Sean Kean Protest: The Pinball Blizzard Gays Storm Their State Senator

For the last three years, gays have been like pinballs in the Jersey politics machine. Slapped around by one-directional rubber flippers, they hit the high-score bumpers at times, but inevitably land in the gutter.

CHUCKA-CHUCKA-CHUCKA-bbbrlluuuuooop-CHUCKA-CHUCKA-CHUCKA-brrrrrrrrrlbuh-Nuh.

The ball slips through the flippers. BONUS. Another game.

It’s Friday night, Feb. 19, and there’s a body-snatching cold on Cookman Ave. This is Monmouth County, New Jersey’s 11th legislative district. The “gayest district in the state” according to a recent speech on the Senate floor in Trenton.

Sean T. Kean is a Republican that same sex couples once counted as an ally. He spoke warmly of the community on the day marriage equality came to a vote in January, telling people of how the rainbow flag brigade cleaned up neighborhoods like Cookman when they moved in, pushing the drug dealers out and pulling businesses back in.

But Sean T. Kean (rhymes with ‘queen’) wasn’t voting for them that day. And for some reason, he felt it necessary to smack his constituents around like a three-foot pinball jockey, barely able to see the glass, punching at the buttons wildly.

Kean talked about his close gay friends—“oh, the gay FRIENDSzzzzzS (plural!) this man must have!”—and how he spent the night of his swearing in as Senator celebrating at their eatery. Presumably there were a lot of straight restaurateurs just fighting for the chance to serve the Sean T. Kean his first senatorial supper, but he’s so close to this set of gays, he had to dine with them.

And yet he won’t let them marry.

Kean could’ve kept his mouth shut and voted no or abstained like the majority of naysayers in the state Senate. But he just had to press the gays’ buttons, in a hurtful, patronizing speech. He riled the advocates of marriage equality so much that now he’s got over a hundred people standing outside in the insta-headache cold wind at 7:30 p.m. on a Friday.

They gathered on Cookman Avenue, the comeback art-coffee drag of the Asbury downtown for a candlelit march, though it’s more like a candlezip march—the second the wind touches their wicks, the flame goes out. They don’t care as they step down a side street, over two blocks and up one to a tall, 11-story old-fangled office building.

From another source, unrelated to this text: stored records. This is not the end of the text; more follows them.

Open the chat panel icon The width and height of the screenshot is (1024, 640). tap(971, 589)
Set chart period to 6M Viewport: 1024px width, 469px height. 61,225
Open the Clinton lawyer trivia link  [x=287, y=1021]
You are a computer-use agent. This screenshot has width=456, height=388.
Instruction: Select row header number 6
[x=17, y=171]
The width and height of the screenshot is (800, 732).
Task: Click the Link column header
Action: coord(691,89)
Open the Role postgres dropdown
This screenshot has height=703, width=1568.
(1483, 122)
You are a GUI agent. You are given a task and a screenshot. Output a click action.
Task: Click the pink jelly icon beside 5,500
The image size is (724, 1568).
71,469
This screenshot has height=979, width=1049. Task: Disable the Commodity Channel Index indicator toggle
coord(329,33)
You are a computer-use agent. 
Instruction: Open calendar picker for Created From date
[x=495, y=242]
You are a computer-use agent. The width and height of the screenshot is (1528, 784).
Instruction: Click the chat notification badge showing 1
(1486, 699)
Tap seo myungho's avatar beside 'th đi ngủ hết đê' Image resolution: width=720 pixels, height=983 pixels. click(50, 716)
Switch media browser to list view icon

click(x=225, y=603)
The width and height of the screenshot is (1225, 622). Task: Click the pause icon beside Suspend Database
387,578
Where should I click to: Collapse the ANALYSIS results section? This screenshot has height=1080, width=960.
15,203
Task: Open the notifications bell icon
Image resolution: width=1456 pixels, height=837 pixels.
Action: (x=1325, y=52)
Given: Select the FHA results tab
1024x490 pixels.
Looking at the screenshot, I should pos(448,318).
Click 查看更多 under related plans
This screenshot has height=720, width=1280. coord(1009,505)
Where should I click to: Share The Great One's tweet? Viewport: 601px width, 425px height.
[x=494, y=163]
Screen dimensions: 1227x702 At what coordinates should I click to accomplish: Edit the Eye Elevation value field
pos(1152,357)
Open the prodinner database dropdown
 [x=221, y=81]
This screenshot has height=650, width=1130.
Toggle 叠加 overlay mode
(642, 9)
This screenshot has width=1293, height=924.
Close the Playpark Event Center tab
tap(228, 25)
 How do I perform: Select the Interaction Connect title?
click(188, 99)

The windows are dark and it looks like nobody’s home. On one of these floors is Sean T. Kean’s empty law office.

It’s probably better that no one is there. The pinballs are shaking the machine, filling the sidewalks and more than half the street, slowing traffic. A young man peers out from the old Asbury Park Press building, maybe wondering what the hell is going on down there. It looks like the villagers have chased Frankenstein to this tower and would surely set it on fire if only they could get their candles burning.

The wind is more vicious than any monster movie, and it’s hard to hear the speeches. One of the speakers, a local school board member, says something about being “hot mad.

HOT! HOT!” shouts a woman in a heavy coat, lifting a sign despite the pushback from the wind. Her voice dwarfs the bullhorn’s. People’s ears are burning, not figuratively, but from the singeing cold.

At this point, dear reader, you must be wondering what upcoming election it is that you’ve forgotten about. You haven’t. No election is nearing. No legislation is pending. These advocates are rallying for nothing.

Well, the third anniversary of nothing.

In 2006, the New Jersey Supreme Court ruled that gay couples deserve equal rights of marriage. Except they didn’t want to make the decision themselves, so they put it to the legislature, who passed ‘civil unions,’ which went into effect three years ago this week.

Despite the popular idea that this is an acceptable form of gay marriage, civil unions don’t work. Separate is not equal.
Garden State Equality, the state’s leading LGBT political organization, documented scores of instances of couples denied their rights through misunderstandings or inadequacies. It’s why the gay community went back to the legislature in December and January, armed with proof that civil unions failed to meet the state Supreme Court’s mandate of equality. They wanted civil marriage, and what they ended up getting was Sean T. Kean’s speech.

Kean is one of many politicians from both parties who gummed up the machine for the people standing outside in the Asbury winter. Advocates of equality hoped they could resolve their struggle through the elective branch of government, but they just bounced them around, and now they’re back right where they started: in court.

So, that’s this round, but the quarter hasn’t dropped. No game over. Not yet.